### PAGE TEXT:
↓↓↓

Wednesday, June 9, 2010

We are Engaged in a Great Civil War

The depth of our political divide in America constitutes a civil war, the one side preserving the regime and the other side working to overthrow it. But thankfully it's a cold war, not a shooting war. All that we need for preserving the republic against it's progressivist overthrowers is to re-school the American public in their heritage of liberty.

I have been writing recently about the movement of American government in dangerous directions toward a subtle, seductive, but very real form of despotism. Most recently I published "The Temptation to Dictatorship" at WORLDmag.com, a further reflection on what I wrote here in "The Dictatorship of Hope and Change." We hear Tom Friedman and Andrea Mitchell musing openly on Meet The Press about the public benefits that would result from allowing Barack Obama and his soul-mates in Congress to suspend the Constitution for a day and really put things right. This was not a careless thought. Friedman was just following up on what he stated in one his recent books. But only Paul Gigot expressed shock and incredulity. When he did, the political cognoscenti around him just blinked and went on.

This dangerous indifference to the institutions of liberty is not limited to a few reckless talking heads on a Sunday news show. It pervades the liberal establishment. And if it were only indifference, we would be in better shape than we are. George Will has drawn national attention to the principled hostility toward our very form of government that has characterized the Democratic Party for almost a hundred years, and which Barack Obama has raised to the level of mortal struggle.

Today, as it has been for a century, American politics is an argument between two Princetonians -- James Madison, Class of 1771, and Woodrow Wilson, Class of 1879. Madison was the most profound thinker among the Founders. Wilson, avatar of "progressivism," was the first president critical of the nation's founding. Barack Obama's Wilsonian agenda reflects its namesake's rejection of limited government.

↑↑↑

### DATA:
↓↓↓

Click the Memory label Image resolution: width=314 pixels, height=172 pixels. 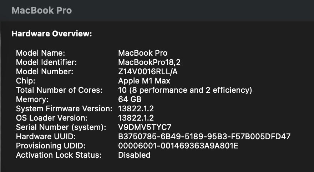32,99
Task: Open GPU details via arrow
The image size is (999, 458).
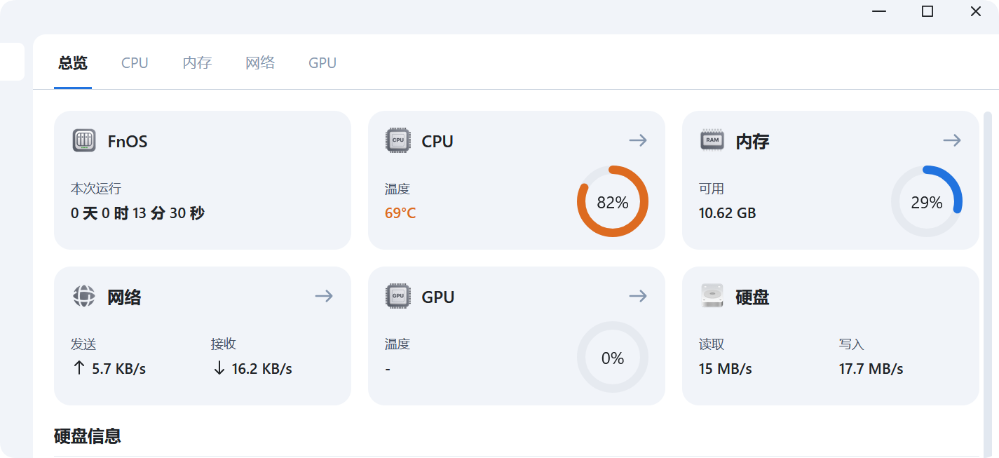Action: [x=638, y=296]
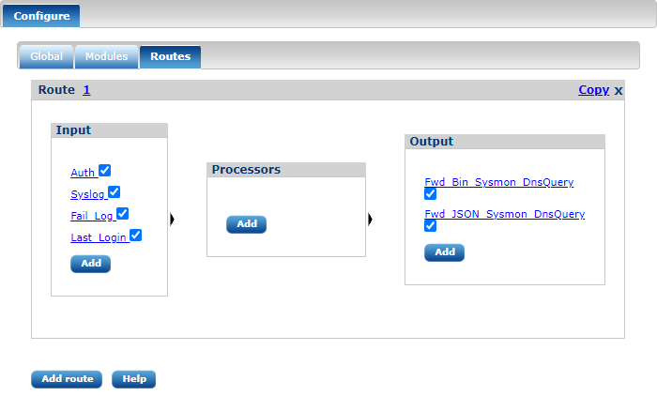Add a processor with the Processors Add button

[246, 224]
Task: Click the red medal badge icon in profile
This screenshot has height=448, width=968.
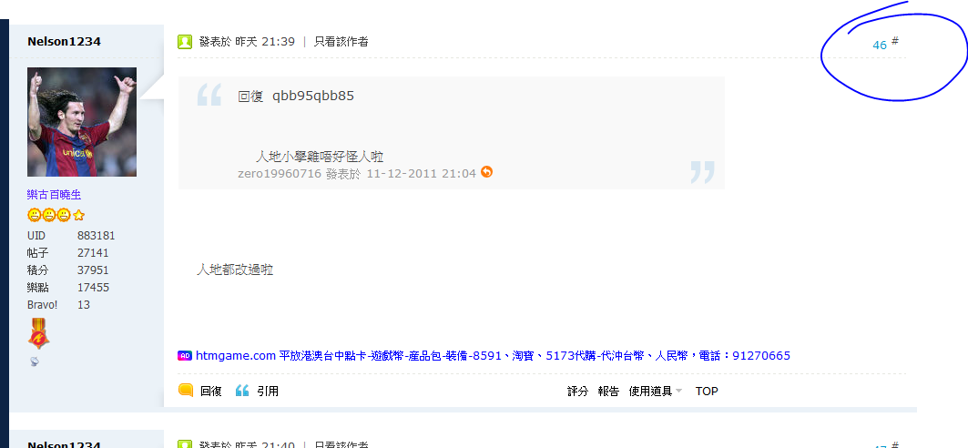Action: click(38, 334)
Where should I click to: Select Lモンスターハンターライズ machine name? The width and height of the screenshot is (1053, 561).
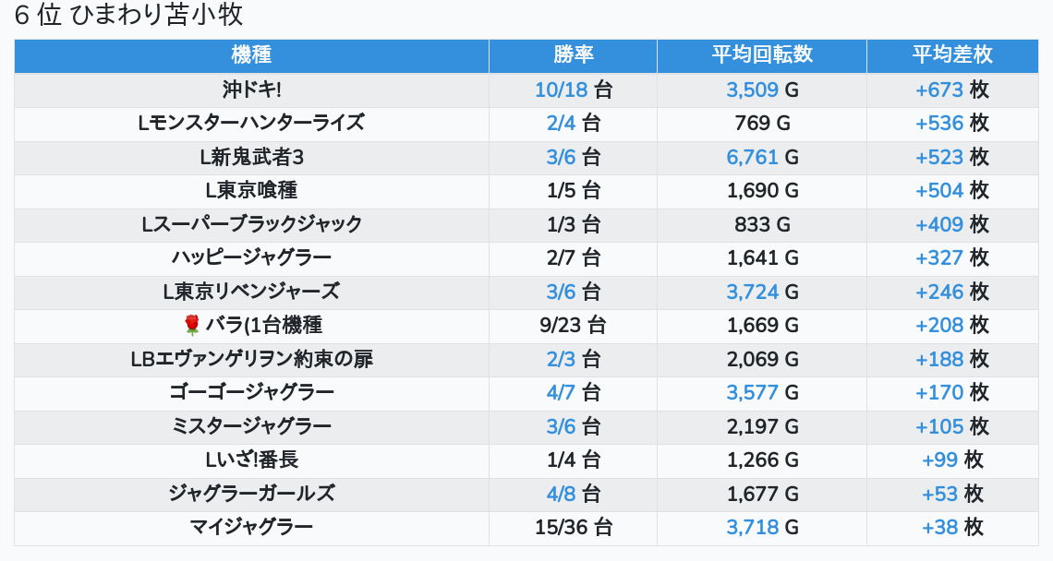[251, 123]
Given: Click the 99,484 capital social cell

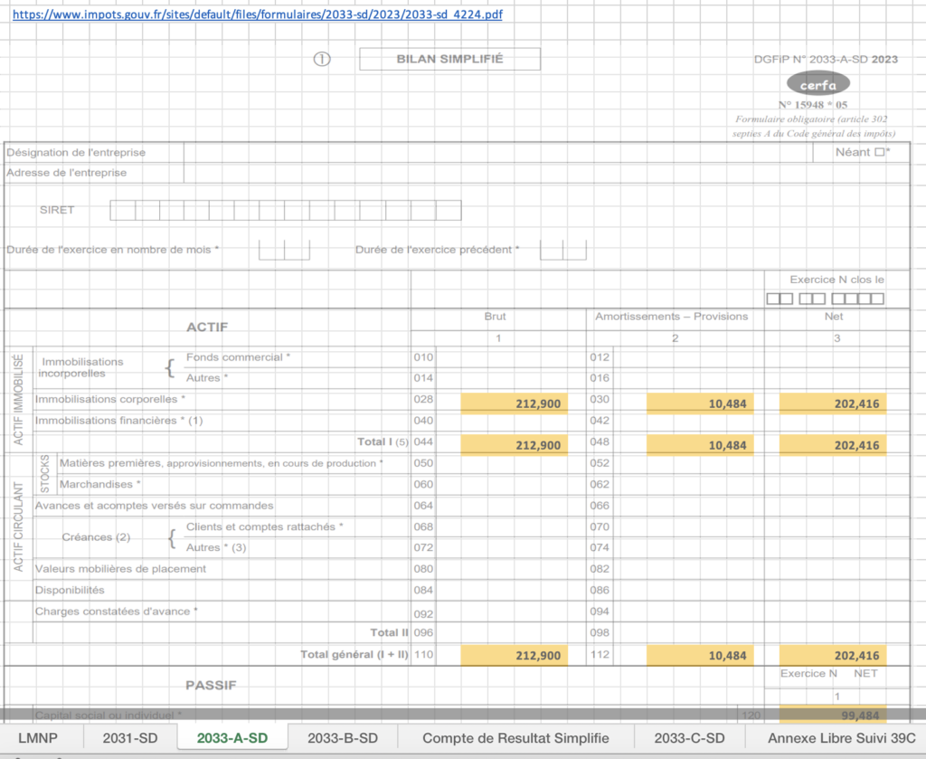Looking at the screenshot, I should 832,715.
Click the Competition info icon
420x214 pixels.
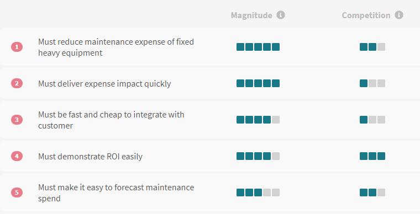[399, 15]
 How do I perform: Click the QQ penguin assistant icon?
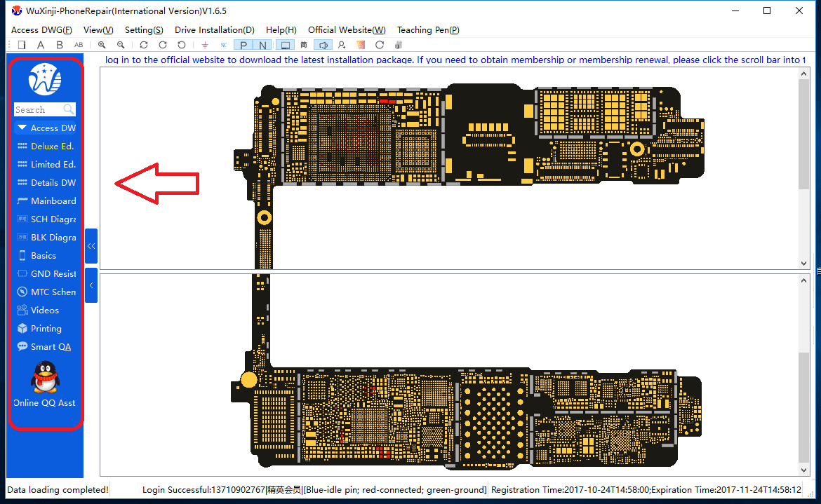click(46, 378)
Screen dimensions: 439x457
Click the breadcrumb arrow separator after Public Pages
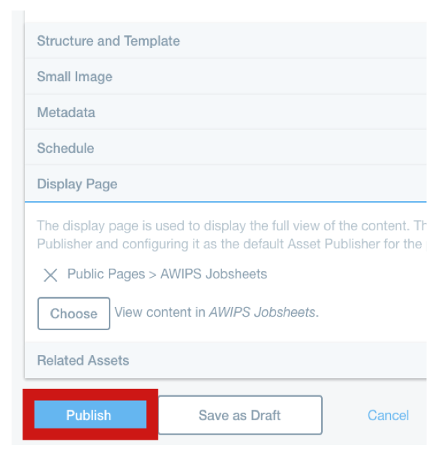click(152, 275)
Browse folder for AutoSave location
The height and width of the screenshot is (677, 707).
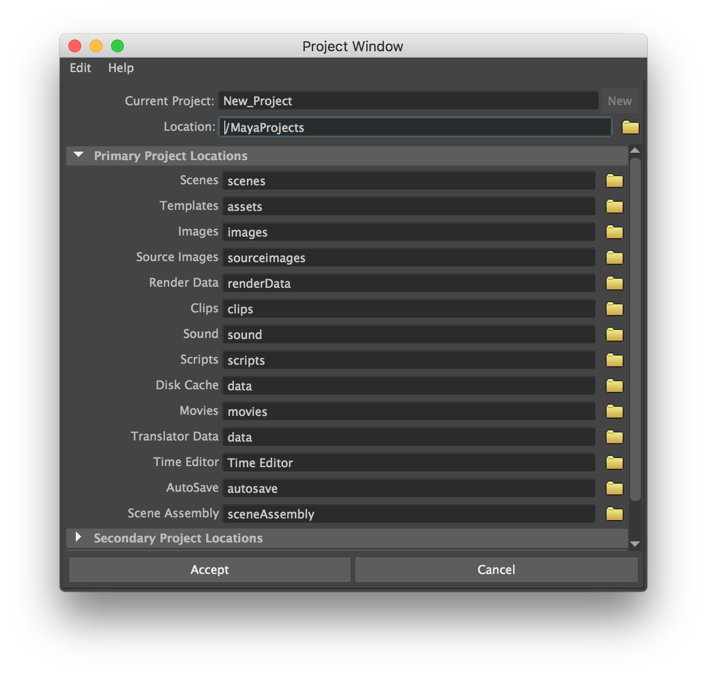614,489
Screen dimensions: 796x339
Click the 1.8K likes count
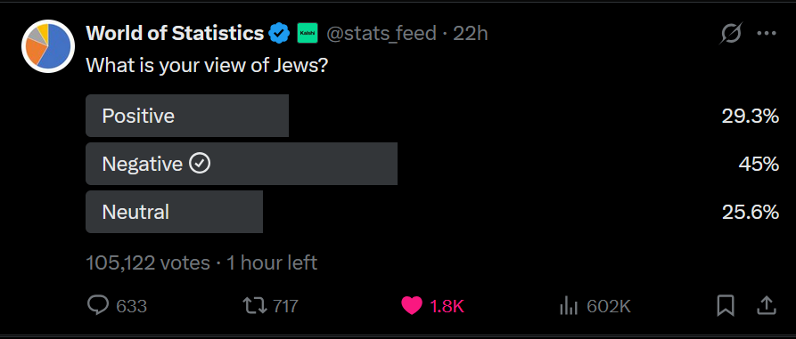[447, 306]
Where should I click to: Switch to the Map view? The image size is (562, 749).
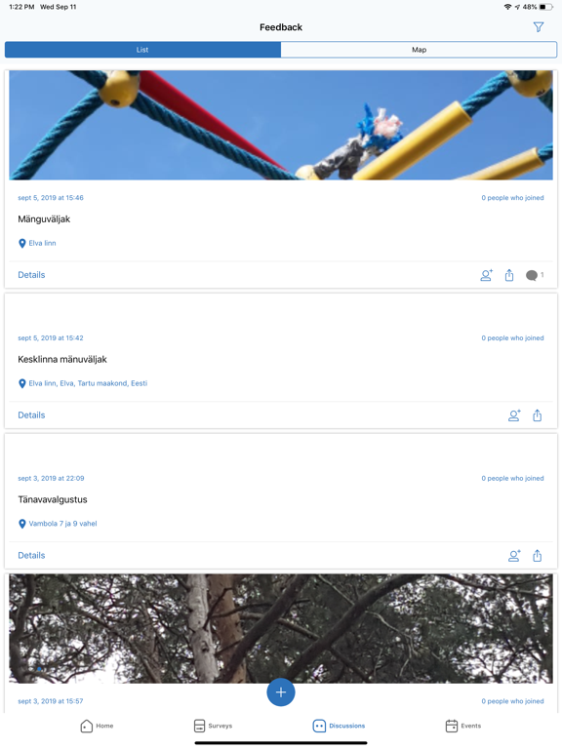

↑↑↑

### SHORT TASK 1:
In the essay on America's political divide, who was the only person to express shock and incredulity at the Meet The Press remarks?
### SHORT TASK 2:
Write a continuation of the essay on America's political divide, starting after its final sentence.
The records have no connection to the essay on America's political divide.

### ANSWER 1:
Paul Gigot.

### ANSWER 2:
In my WORLDmag.com column today, "Our Present Civil Cold War," I continue Will's train of thought to what I think is its implied but unstated conclusion. (Michael Lind at Salon.com responds to Will's thesis here.)

*****************

What Wilson began, the Great Depression interrupted, but Franklin Roosevelt took it up again with great energy in the New Deal. Lyndon Johnson carried it forward with the Great Society, and now Barack Obama has raised this war against limited, constitutional government to the level of mortal struggle.


Now we are engaged in a great civil cold war. It is a political war between the advocates of limited and unlimited government, between those who support the Founding and the Constitution as amended and the self-described progressives who, by definition, reject what the Founding Fathers bequeathed to us in favor of what Chief Justice Earl Warren called “evolving standards of decency that mark the progress of a maturing society.”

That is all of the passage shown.